Rusted Armor

By Andre Norton and Caroline Fike

Chapter Seven

Hastening to quit Drowsing Wood, Hart came to an area where an assart had long ago been hacked from the heavy timber. He paused to survey the humble dwellings and noted with a tinge of sadness, someone’s dream of freedom, won by hard labor, had clearly ended in defeat. Thatch roofs on the low buildings were sagging in, shelter now only for birds and small furtive animals. Had life here proven too harsh, driving the occupants back to village life, or had some darker fate befallen them?

As he stood at the edge of the road, a clear sweet sound, breaking his mood, floated to him on the late afternoon breeze. It was the voice of a woman singing, and such a voice! Not wanting to be seen just then, Hart ducked behind a hedge, once a fence for the assart.

Having not long to wait, he was startled when just before the singer came into view, words of her song filtered into his consciousness and with them, a sudden rapid twitching from his Emerald Eye.

“And from the Eye there shot a beam

Of Light and Power—Emerald Green…”

Holding his hand over the eye patch, Hart strained to see the songster through the thorny tangle of his hiding place. Barely making out the woman’s slender form, he realized that she was not alone. Towering at her side was a man in the habit of a wandering monk, such as were often seen passing through Stamglen.

Cautious, but driven to learn more of the pair, Hart waited until they had disappeared around a bend in the path. Finding it easy to follow the snatches of song, he kept pace with the travelers until they reached their destination for the night, an inn scarcely a day’s journey from Under Stamglen, The Purloined Goose, run by one Jacon the Elder. Here the young man could safely join the evening’s guests and observe the others without attracting attention to himself.

Taking a seat in a shadowed corner of the smoky taproom, he ordered a pot of ale and some dark bread. Paying with a coin from those Owlglass had given him on parting, Hart settled back, the picture of a weary man enjoying his leisure after a hard day’s travel. Relaxed, he might appear, but all senses were fully in play. What better place to learn the present state of affairs in Stamglen, to say nothing of observing the singer and her companion.

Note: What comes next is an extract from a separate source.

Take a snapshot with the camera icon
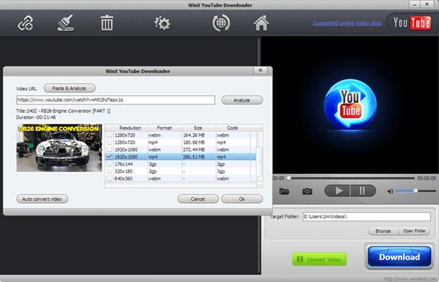439x282 pixels. [307, 191]
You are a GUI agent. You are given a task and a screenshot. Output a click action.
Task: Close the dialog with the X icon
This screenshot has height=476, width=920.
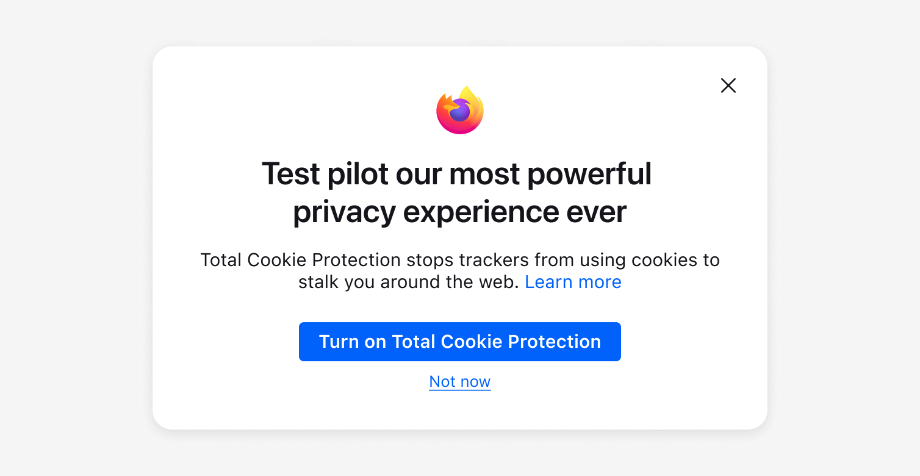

Before long it became obvious that the influx of customers was far above that of a normal night on the Gamlin Road. Snatches of greetings and conversation soon indicated the reason. All were bound for a forthcoming festival to honor a handfasting among the gentry. So much the better, thought Hart. No one will notice one more traveler. He could move about freely until the time to present Attabirch’s message to the Reeve.

Loud voices penetrated Hart’s musing, when one of the crowd called out, “Give us a song, Bard Brydwen!” To this, many others added their support and the slender singer from the road lifted her voice, accompanying herself from time to time with a small rebec. Entranced, the young man drew closer to the front, the better to take in the beauty of the music and its maker.

Thus it was he found himself the object of her amber-eyed gaze, altogether a pleasant experience. Careful, man, he prodded himself. It would not do to let down his guard now, so he retreated to his corner. However, all thought of guards melted, when, on finishing her performance, Brydwen actually approached him. “May I sit here? The press is great by the fire and I have need of some space.”

Hart bowed to the young woman. “Suit yourself, lady.”

Throwing her head back in a peal of laughter, she responded. “It’s no lady, I am, traveler, simply a bard seeking to earn what I can at yonder village festival.”

“With skill as you display, Bard Brydwen, that should follow with ease.” The young man felt a slight flush rise from his collar.

“Why, thank you! But you have the better of me. You know my name and my trade, while I know naught of yours.” Her exquisitely molded brows rose to frame her question.

“I am called Hart. I too seek employment in Under Stamglen, but not for the festival. I am a scrivener.” Why was it so easy to talk to this slip of a girl? “It is my turn for a question. Who is your traveling companion?”

Raising one of her rust colored brows, she favored him with a long gaze. “Been watchin’ me, have you?”

“I— heard your singing back on the road and saw you pass. One must take care in traveling, you never know who might be lurking.” Hart felt embarrassment grow with this stammering defense.

“’T would seem that my traveling companion and I should be takin’ care, seein’ we were being spied on!” With that the girl stood so abruptly that she overturned her stool. She spun to stalk through the crowded room, calling for the host.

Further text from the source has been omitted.